Homemade Challah in a Bag


Maybe it’s because my kids are on spring break that this recipe for homemade Challah piqued my interest.

Seriously.  Can one make homemade Challah in a bag?  It’s the lazy person’s way to make Challah and I LOVE IT.

I admit, I was dubious when we initially watched the video but, I set out with my son to try to recreate this science experiment, ahem, homemade Challah recipe.

Yes, we might have been using outdated yeast and, yes we only watched the video and followed the written directions on the screen.  I would recommend watching the video first and then use the full recipe of written instructions below as there are some nuances to each step for the bread prep that aren’t obvious from the video (and affect the outcome of your dough)!

Our first batch of dough wasn’t wet enough and very crumbly in the middle.  We were  definitely nervous as we know how obstinate dough can be. So, I had to call upon my 15 year old daughter to attempt to braid the unresponsive dough as best she could (she has daily practice with her thick unruly hair every morning).  Her finished product didn’t quite resemble the perfectly-braided dough from the video but, we were ready to take our chances and live with the prospect of unrecognizable, under-cooked, Challah.
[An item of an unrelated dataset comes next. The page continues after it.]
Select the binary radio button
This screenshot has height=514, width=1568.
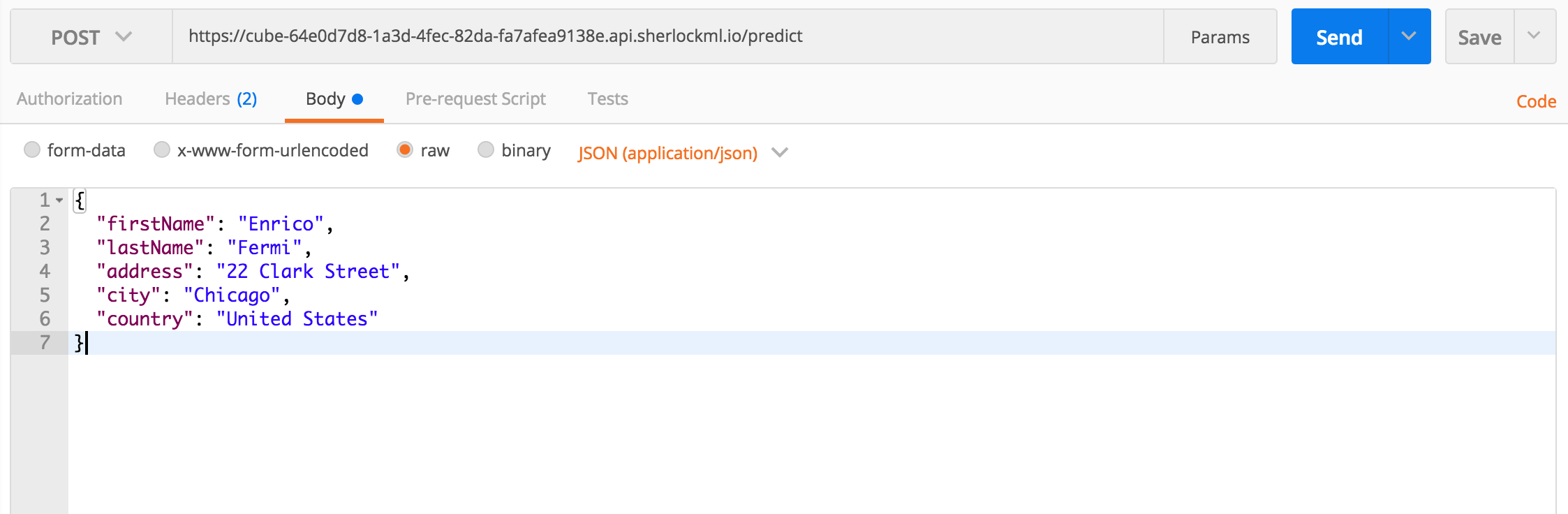tap(486, 150)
We popped our mini-braided Challah into the oven and hoped for the best.

Our first pass is pretty good!

I’m not afraid to admit that our Challah looks a little squatty, but more importantly, it tastes really good.  That gives me confidence for our second batch, which we are going to make again today.

Practice makes perfect.


Homemade Challah in a Bag
Recipe type: Appetizer
Cuisine: Jewish
Prep time: 
Cook time: 
Total time: 
Serves: 1 loaf
A quick and very easy way to make homemade Challah!
  • 1 tbsp. yeast
  • 1 cup warm water
  • 3 tbsp. sugar
  • ½ tbsp. salt
  • ⅓ cup canola oil
  • 3 cups all-purpose flour + ¼ cup
  • 1 egg for basting (optional for vegan challah, substitute olive oil)
  • Sesame seeds for topping
  1. In a 1 gallon plastic ziplock bag, add the yeast, water, sugar, salt, oil and 3 cups of flour.
  2. Give the bag a little shake. Don’t work too hard- remember, it’s a lazy challah!
  3. Place the bag in a bowl of warm water for 30 mins.
  4. Remove from bowl, shake, release air from bag, and place on the table for 1 hour. Flip bag every 20 mins. The dough should be very wet. It will start to bubble and self-knead. WHOA.
  5. After the 1 hour, add ¼ cup flour and give the bag another shake. This makes the dough not stick to the bag.
  6. Leave the bag for 1 hour and 30 mins to rise. It should still be a wet dough. If it’s not rising, flip it over and knock it down. If the dough is wet, the recipe will turn out amazing.
  7. Preheat oven to 300F/150C.
  8. On a well-floured surface, separate the dough and stretch out 3 strands. Braid.
  9. Baste with egg and sprinkle sesame seeds (optional for vegan challah, substitute olive oil). Leave to rise for 15 mins before it goes in the oven.
  10. Bake on a non stick tray for 40 mins or until golden on top.